### Document passage
○ ○ ○
Parents and Teenage Years
As hard as this time is for teenagers, when teens are struggling, parents are struggling too. Parenting a teenager carries with it unique difficulties that the elementary school years just don’t prepare you for. And worst of all, parents are in some ways in a uniquely poor position to help their kid feel better. Parents have to negotiate between being someone your kid can come to in a hard moment while also being someone who sets rules; between being someone who is there to help make good decisions while also being non-judgmental and someone who doesn’t invalidate experiences. Parents are often in the uncomfortable and unenviable position of being told how horrible things feel while being unable to do anything about it without being perceived as being part of the problem.
How Parents Fit into Teen Therapy
Teenagers fall into a grey zone when it comes to the role parents can play in therapy. On the one hand, it is immensely helpful to be able to speak with parents (and teachers, coaches, etc.) regularly about how their kid is doing outside of sessions. This not only allows the therapist to triangulate with others about what is going on in the patient’s life, but creates an opportunity to coordinate what the teen needs in a particular moment. On the other hand, it is crucial that teens have at least one space to figure out their emotions without feeling observed by their parents. Therapy has to be private for anyone to feel comfortable expressing themselves and so a therapist reporting back to someone else is a sure-fire way to undermine its effectiveness.
○ ○ ○
### Data shown
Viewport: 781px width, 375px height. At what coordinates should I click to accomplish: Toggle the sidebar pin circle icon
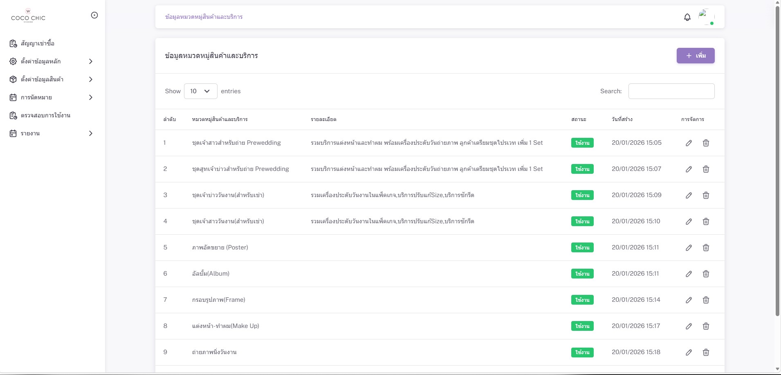(x=94, y=15)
○ ○ ○
### What is being asked
Continue the passage about parents and teen therapy, picking up after its last sentence.

### Answer for this exercise
I work with parents and teens to figure out this middle ground. Speaking with parents is extremely helpful and I like to maintain contact, periodically touching base to discuss ongoing issues, but am very upfront with both parents and teens about what will be confidential and what won’t.
How Therapy Can Help
Therapy for adolescents offers a safe and non-judgmental space to speak with someone without the social ramifications that might come from friends or awkwardness that might come from parents. In therapy, we work together to learn to regulate emotions, overcome anxieties, and speak to other people to receive support when it is needed.
Adolescence is the ideal time to start going to therapy. Not only can it dramatically improve mood, general functioning, and emotional development[3] but it can take a pressure point off of the relationship teens have with their parents, allowing the family to come together again as a unit.
[1] Daly, M. (2022). Prevalence of depression among adolescents in the U.S. from 2009 to 2019: Analysis of trends by sex, race/ethnicity, and income. Journal of Adolescent Health, 70(3), 496-499.
[2] Twenge, J. M., Joiner, T. E., Rogers, M. L., & Martin, G. N. (2018). Increases in Depressive Symptoms, Suicide-Related Outcomes, and Suicide Rates Among U.S. Adolescents After 2010 and Links to Increased New Media Screen Time. Clinical Psychological Science, 6(1), 3–17.
[3] Baker H.J., Lawrence P. J., Karalus J., Creswell C., Waite P. (2021). The Effectiveness of Psychological Therapies for Anxiety Disorders in Adolescents: A Meta-Analysis. Clinical Child and Family Psycholology Review, 24(4), 765-782.; Tonge B. J., Pullen J. M., Hughes G. C., Beaufoy J. (2009). Effectiveness of psychoanalytic psychotherapy for adolescents with serious mental illness: 12 month naturalistic follow-up study. Australian and New Zealand Journal of Psychiatry, 43, 467–475.; Edlund J. N., Carlberg G. (2016) Psychodynamic psychotherapy with adolescents and young adults: Outcome in routine practice. Clinical Child Psychology and Psychiatry, 21(1), 66-80.